The Investment Analyst Community Failed You On Sears Stock

In 2011, Sears Holdings (SHLD) reported a loss of $500 million. It was the first time in at least thirty years that Sears had reported a loss. At the time, management and investment analysts reported the problem as “short term” and “fixable.” The analyst consensus called for a return to $200 million in annual profitability by 2014.

Then 2012 came and Sears reported a smaller $200 loss. This news encouraged analysts, and they raised 2014 guidance for a $275 million profit.

By the end of 2013, Sears reported its worst year ever at the time with a $700 million loss. Analysts pushed back their profitability projections to 2016, and tempered them back down to $200 million.

When 2014 arrived? Sears lost $830 million.

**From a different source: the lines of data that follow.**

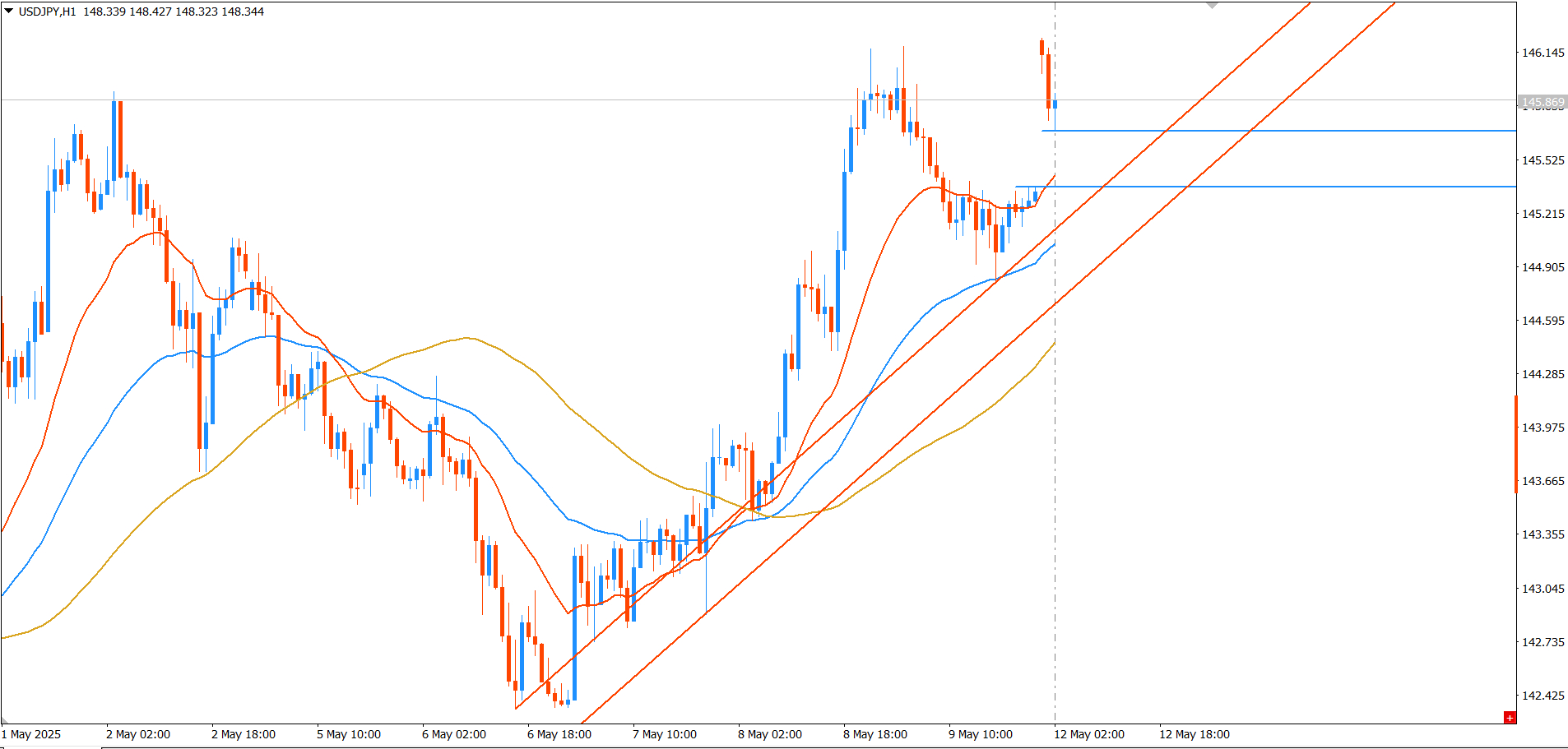Click the 12 May 02:00 time label

coord(1089,734)
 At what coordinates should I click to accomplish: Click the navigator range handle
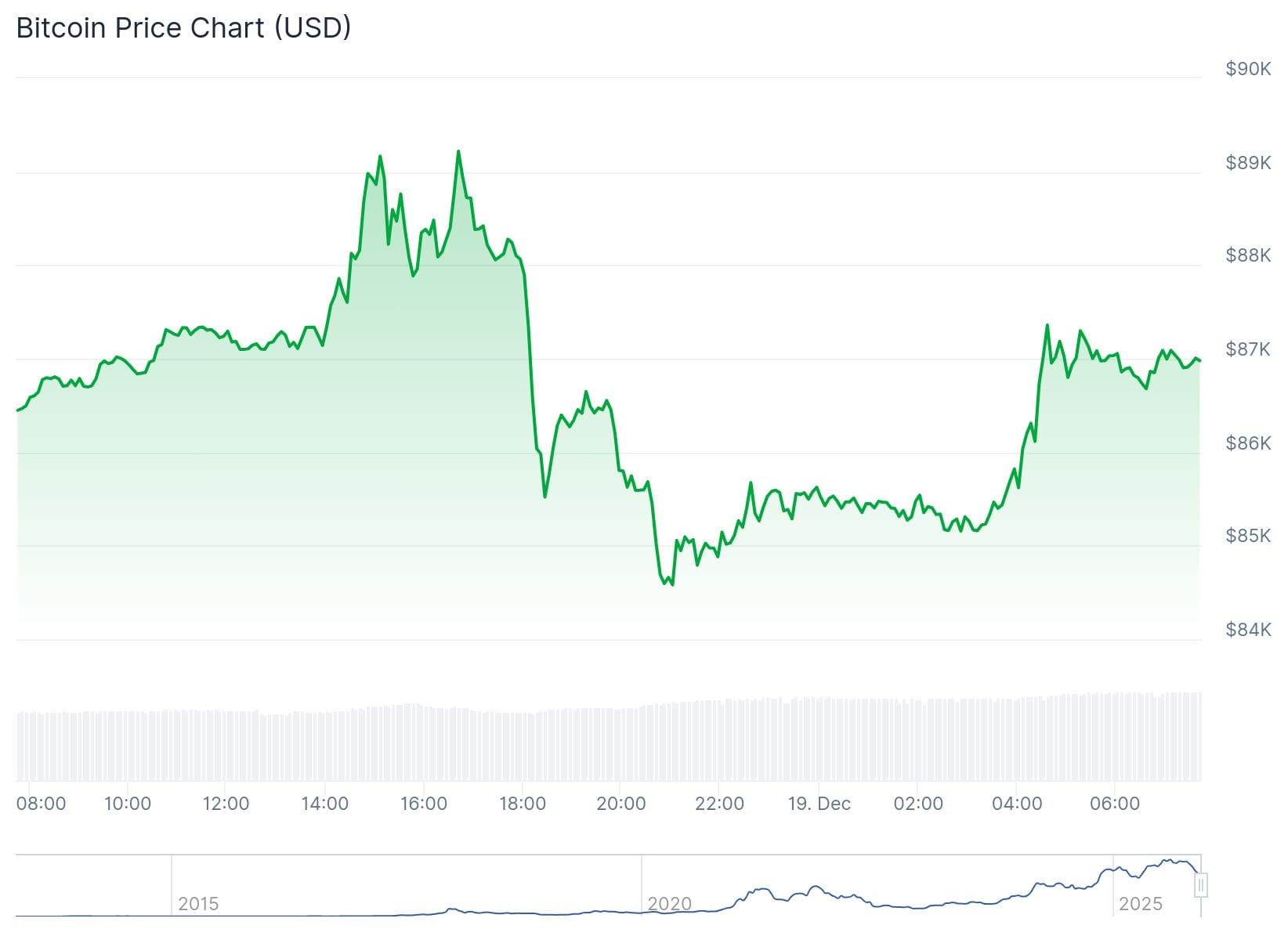pyautogui.click(x=1201, y=886)
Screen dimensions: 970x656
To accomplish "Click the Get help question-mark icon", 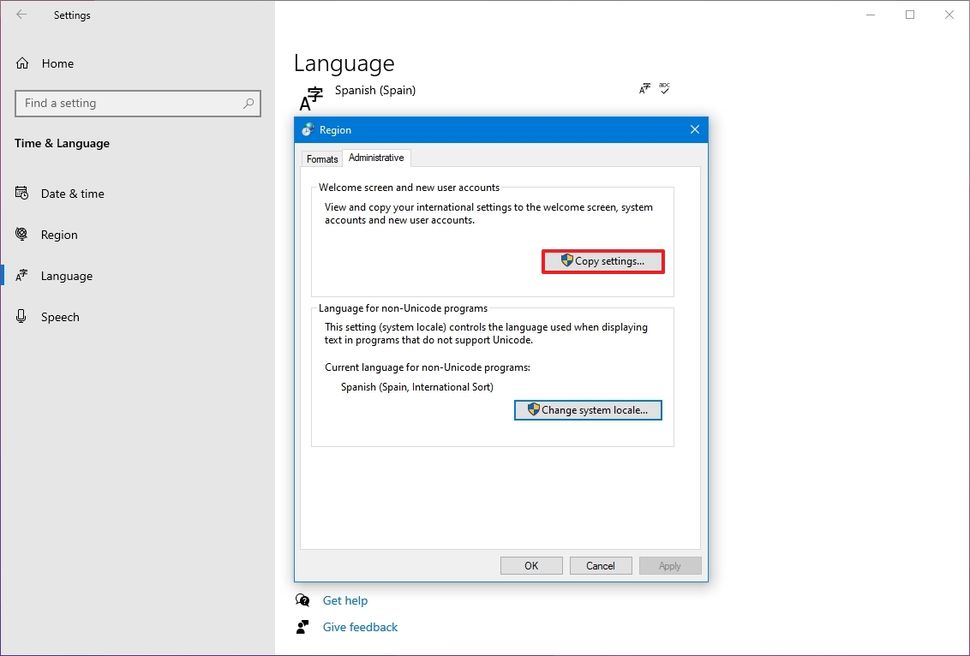I will 302,600.
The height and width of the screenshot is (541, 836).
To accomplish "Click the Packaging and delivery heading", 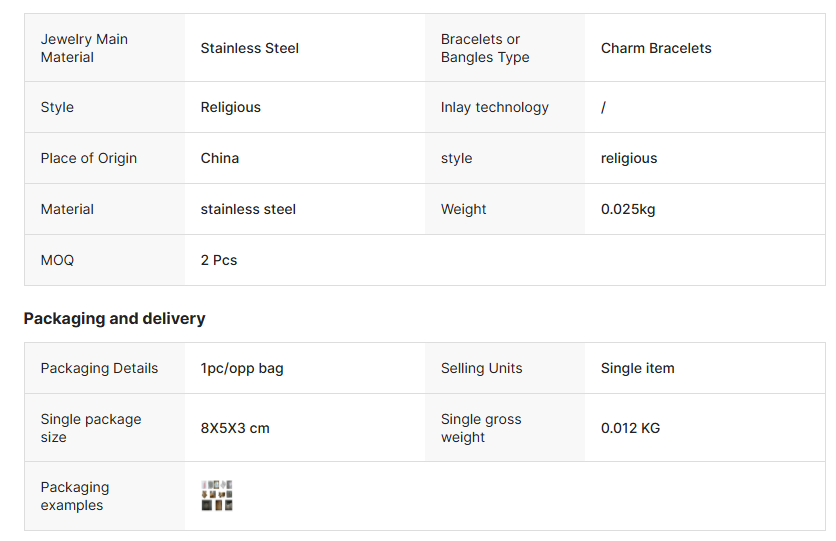I will tap(114, 318).
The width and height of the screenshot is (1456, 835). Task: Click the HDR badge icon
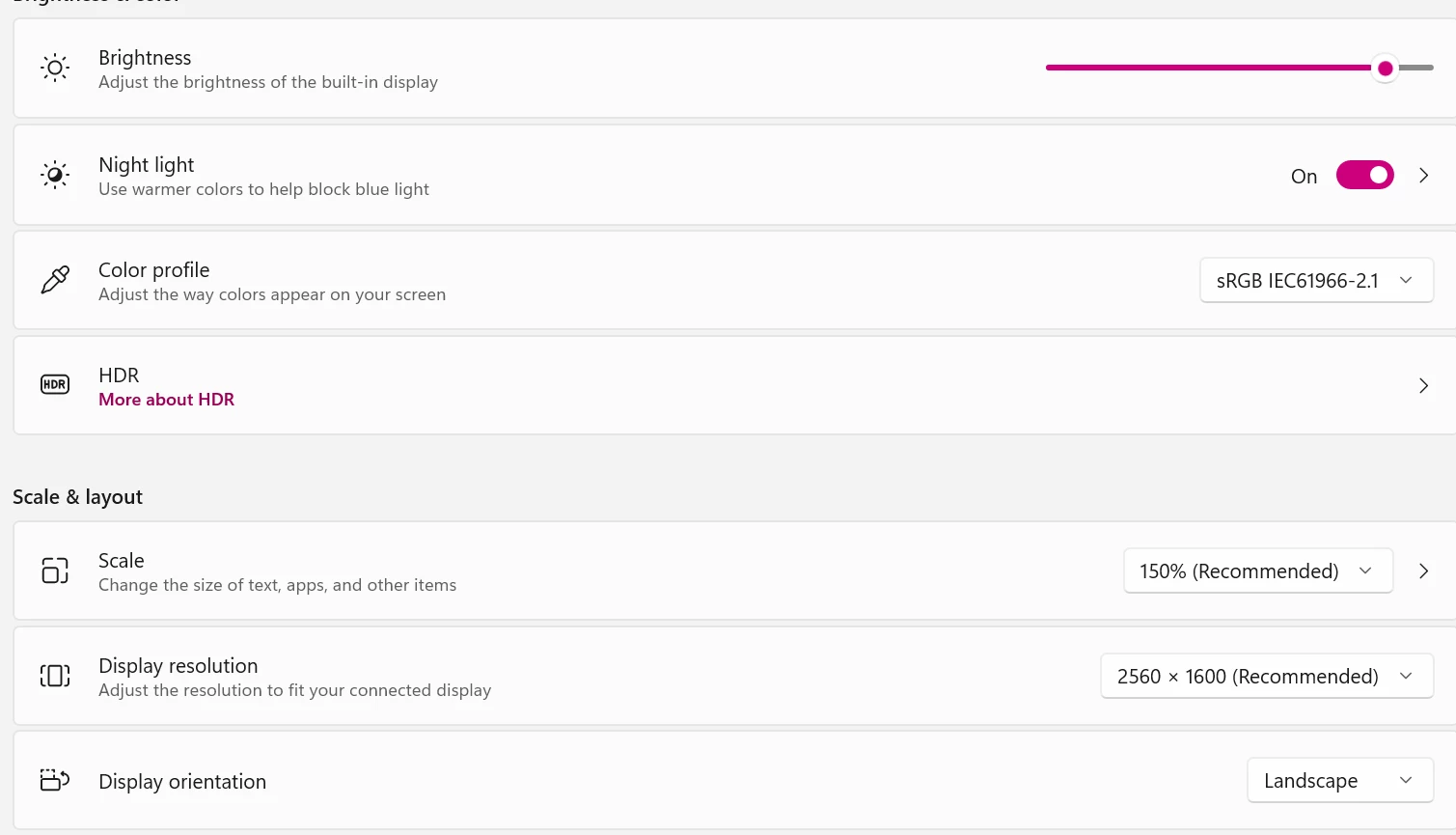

2015? Sears lost $950 million.

This year? Sears is going to lose somewhere between $800 and $850 million.

And guess what? Analysts are calling for $200 million in profit by 2020.

About $3.5 billion has been lost while analysts have been predicting a return to profitability at Sears. The balance sheet, which seven years ago consisted of $1.7 billion in cash against $1.6 billion in debt, now consists of $3.5 billion in debt and only $250 million in cash.

This is a great time to talk about biases. Now, I know the trend of the day is to note a bias and engage in an extended bout of self-flagellation over it. I have no desire to do that; I prefer to take the lesson from something and move on.

Here, the lesson is that nobody wants to hear anything bad about “their” stocks. Managements have a natural incentive to glorify their work and lay out the pathwork for rosy days ahead. Analysts have bosses that have cozy social relationships with the companies they cover or fear a restriction of access to management if they reach any conclusion that is too negative. And too often, investors fuse part of their identity into their business holdings and regard any bad business news about a company they own as a personal attack.

In the past five years, Sears shareholders encountered the following publicly available facts:

  • Sears management stopped disclosing online sales figures after reporting disappointing results.
  • Polls were released in 2013 that indicated 84% of Americans thought that the product quality of the once legendary Craftsman brand had deteriorated.
  • Between 2011 and 2014, mall traffic in the United States declined by almost 20%.
  • Between 2010 and 2014, Sears took on billions of dollars in debt to transform its balance sheet from strong to “meh.”
  • Sears had divested Lands End, giving it no further brands to spin off to shareholders like Allstate, Morgan Stanley, and Discover Card.
  • Sears stopped funding its pension, letting obligations balloon towards $6 billion while pension assets remain in the $3 million range.
  • Sears was locked into $600 million in rental contracts through 2021, giving it little contractual flexibility to be nimble with the changing mall shopping demographics.
  • Same-store sales had an decline rate of 8%.

This is why, last September when the stock was at $24 per share, I wrote the article “Sears Stock Will End Up At $0” and argued:

Although the company could theoretically squeeze out another spinoff like the Power Tools division, the retail giant has now reached the point where I believe prospective investors will eventually see their investment shrivel towards $0 with a final ending in bankruptcy…It has been a large fall for Sears, which traded at $190 per share as recently as 2007, and now finds its stock price in the mid $20s. This isn’t ‘a sale.’ The book value of the stock is only $5, meaning the current price is almost five times book value. The pension is deeply underfunded, the annual leases and rentals are high, the interest payments alone are a third of a billion, the debt is over 10x the recent best year’s cash flow, the mobile growth is a pipe dream, the same-store sales are declining by double-digits even with double-digit price cuts, and massive share dilution or continued high-debt overleveraging awaits the immediate future. If I owned it, I would sell it and put it in Johnson & Johnson or Hershey at current prices. If I were contemplating it as a prospective investment, I would quickly move on to the next issue.

You know what I find crazy? The same nonsense of 2012, 2013, and 2014 still exists today. You still see management talking up the stock. You still see analysts talking about $200 million profits that are a few years in the offing. And you still hear shareholders talking about this stock trading at deep value and offering a heck of deal.

No, no, no. The world economy has prospered during these past few years, and Sears has continued to rack up enormous losses. What happens if we have a recession in 2018? What happens if no new creditors are willing to lend Sears money? What happens if Sears has to issue new shares at $8 each as part of a massive dilution because it can’t secure traditional bank lending?

Perhaps it is always a natural tendency to think the future for a particular investment will be brighter than the actual reality that will come, but the current gap between the “hope-ium” that Sears investors have in their pipes and the actual fundamentals of the business is one of the greatest I’ve seen in real time.